April 2012 Q8 Part iv

[StartedThinking]

I am unable to understand the contribution to losses in the ASET (second table) Actual loss to layer 1 etc.

Especially I did not understand,
For year 468, unlimited loss is 15 Mn and actual loss is 10 Mn because already we have seen that the loss to layer 1 is 15 Mn after considering the layer limits.
Why again did we reduce the 15 Mn to 10 Mn. Can someone help me understanding this part iv of the question?

Thanks in advance.


PS: I have seen earlier doubt about this question, but it is about the typo error in revision notes.

 

[Darren Michaels]

I am unable to understand the contribution to losses in the ASET (second table) Actual loss to layer 1 etc.

Especially I did not understand,
For year 468, unlimited loss is 15 Mn and actual loss is 10 Mn because already we have seen that the loss to layer 1 is 15 Mn after considering the layer limits.
Why again did we reduce the 15 Mn to 10 Mn. Can someone help me understanding this part iv of the question?

Thanks in advance.


PS: I have seen earlier doubt about this question, but it is about the typo error in revision notes.

Hi there
The first table shows what the recoveries from the layers would have been assuming unlimited free reinstatements. The second table shows what the recoveries actually are allowing for the fact that there is only one free reinstatement on each layer.

Also bear in mind that the 2 layers are alternatives to each other (ie you buy one or the other) and are not part of a program.

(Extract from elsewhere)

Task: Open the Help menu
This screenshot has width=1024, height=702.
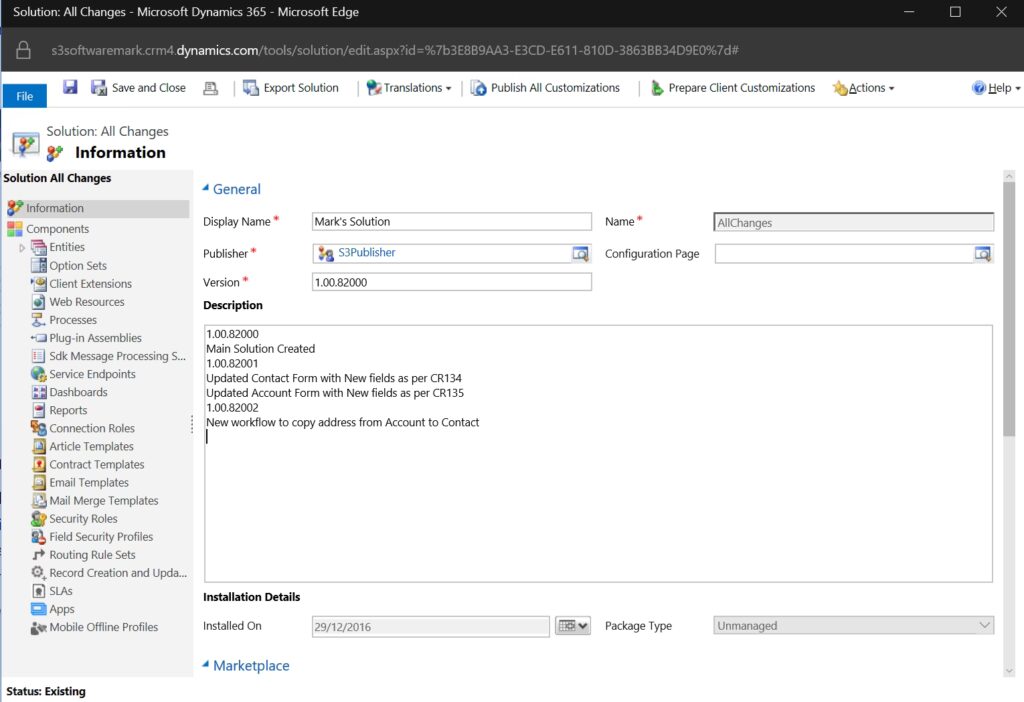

So for year 468, the first three losses would all recover 5m from layer 1 (hence the unlimited loss is 15m) but as there is only one reinstatement the maximum recoverable is 2x5m=10m which is why the actual loss is only 10m.

For layer 2 the recoveries ignoring reinstatements are 5m, 20m, 20m and 0m, giving an unlimited loss of 45m. But with one free reinstatement the maximum recoverable is 2x20m=40m which is why the actual loss is only 40m.

 

[StartedThinking]

Hi there
The first table shows what the recoveries from the layers would have been assuming unlimited free reinstatements. The second table shows what the recoveries actually are allowing for the fact that there is only one free reinstatement on each layer.

Also bear in mind that the 2 layers are alternatives to each other (ie you buy one or the other) and are not part of a program.

So for year 468, the first three losses would all recover 5m from layer 1 (hence the unlimited loss is 15m) but as there is only one reinstatement the maximum recoverable is 2x5m=10m which is why the actual loss is only 10m.

For layer 2 the recoveries ignoring reinstatements are 5m, 20m, 20m and 0m, giving an unlimited loss of 45m. But with one free reinstatement the maximum recoverable is 2x20m=40m which is why the actual loss is only 40m.

Thank you and it is clear

 

[Jack Payne]

For this question, is it acceptable to assume that reinstatements are made when part of the cover is burned through? So for Layer 2 and year 468 losses will be 5m for first event, cover reinstated, then a further 20m for the next event but no other losses as cover has already been reinstated. Giving a total loss cost of 25m for year 468 for layer 2.

The answer goes on to mention that this is what happens in practice in part vi (from my interpretation).

 

[Ian Senator]

See Darren's post above for the calculations. Reinstatements are made when part of the cover is burned through, yes.